On the revealed preference analysis of stable aggregate matchings (with Thomas Demuynck)
Theoretical Economics, 17 (2022), 1651–1682
Echenique, Lee, Shum, and Yenmez (2013) established the testable revealed preference restrictions for stable aggregate matching with transferable (TU) and non-transferable utility (NTU) and for extremal stable matchings. In this paper, we rephrase their restrictions in terms of properties on a corresponding bipartite graph. From this, we obtain a simple condition that verifies whether a given aggregate matching is rationalisable. For matchings that are not rationalisable, we provide a simple greedy algorithm that computes the minimum number of matches that needs to be removed to obtain a rationalisable matching. We also show that the related problem of finding the minimum number of types that we need to remove in order to obtain a rationalisable matching is NP-complete.
Affirmative actions: The Boston mechanism case (with M. O. Afacan)
Economics Letters, 2016, 141, 95-97
We consider three popular affirmative action policies in school choice: quota-based, priority-based, and reserve-based affirmative actions. The Boston mechanism (BM) is responsive to the latter two policies in that a stronger priority-based or reserve-based affirmative action makes some minority student better off. However, a stronger quota-based affirmative action may yield a Pareto inferior outcome for the minority under the BM. These positive results disappear once we look for a stronger welfare consequence on the minority or focus on BM equilibrium outcomes.
JOB MARKET PAPER
Extremal Pareto efficient and Individually Rational Allocations
This paper is studying the Capacitated Object Allocation Problem (COAP), which involves assigning objects to agents while considering object capacities and agents’ strict preferences. The objective is to find two extreme allocations in terms of minimizing and maximizing changes from initial allocations while satisfying both Pareto efficiency and individually rationality. First, we study the problem, called MINDIST, where the focus is to achieve a Pareto efficient (PE) and individually rational (IR) allocation while minimizing the number of agents changing their initial endowments. We prove that MINDIST is NP-complete. Even with a limitation to binary preferences, where agents rank their assigned objects as top-choice or second-favorite, MINDIST remains NP-complete. The paper then explores the opposite scenario, MAXDIST, which seeks a PE and IR allocation while maximizing the number of agents whose situations improve from their original endowments. An algorithm is introduced to find a PE and IR allocation for MAXDIST instances.

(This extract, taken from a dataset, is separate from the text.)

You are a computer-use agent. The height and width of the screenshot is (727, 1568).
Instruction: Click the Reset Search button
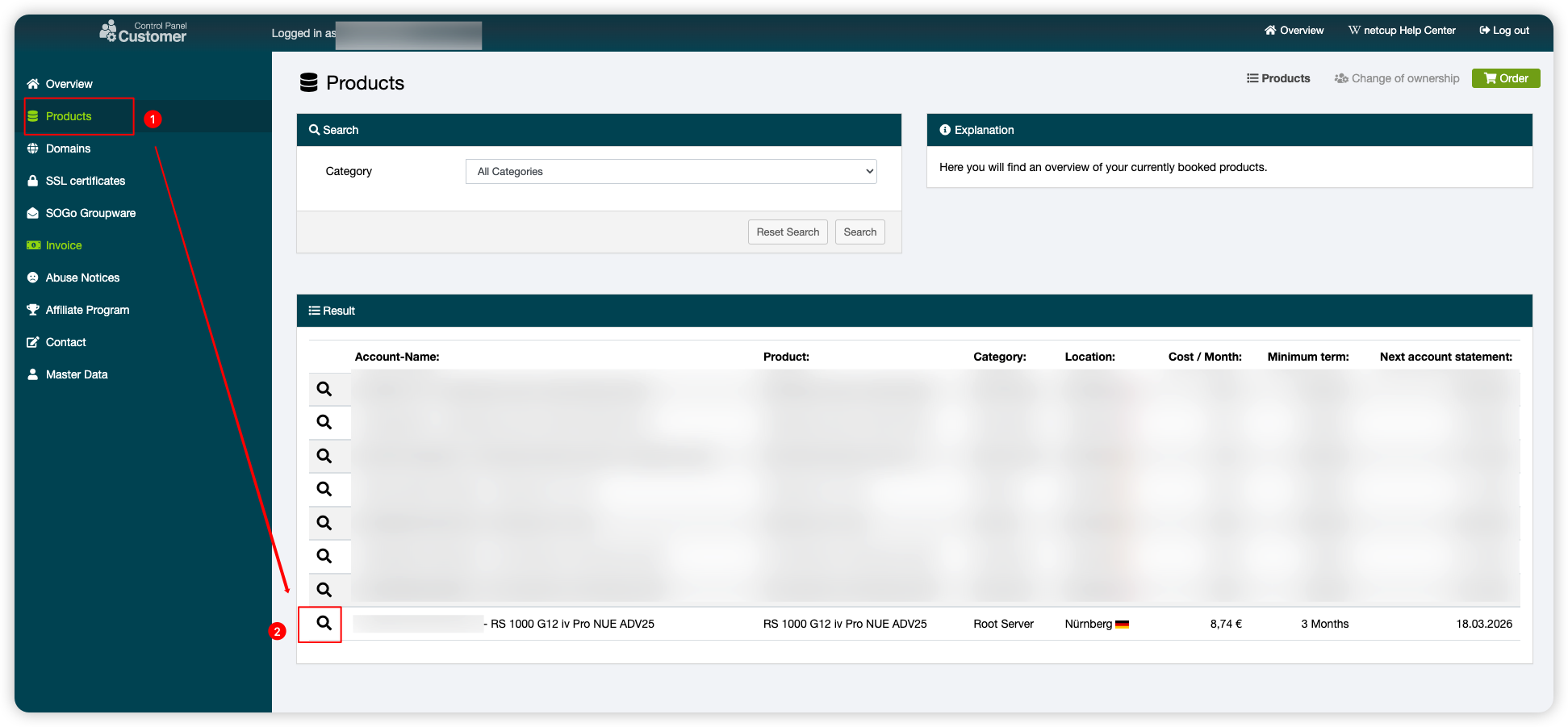click(x=787, y=232)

Equal opportunities in many-to-one matching markets (with Domenico Moramarco)
We introduce a notion of fairness, inspired by the equality of opportunity literature, into many-to-one matching markets endowed with a measure of the quality of a match between two entities in the market. In this framework, fairness considerations are made by a social evaluator based on the match quality distribution. We impose the standard notion of stability as minimal desideratum and study matching that satisfy our notion of fairness and a notion of efficiency based on aggregate match quality. To overcome some of the identified incompatibilities, we propose two alternative approaches. The first one is a linear programming solution to maximize fairness under stability constraints. The second approach weakens fairness and efficiency to define a class of opportunity egalitarian social welfare functions that evaluate stable matchings. We then describe an algorithm to find the stable matching that maximizes social welfare.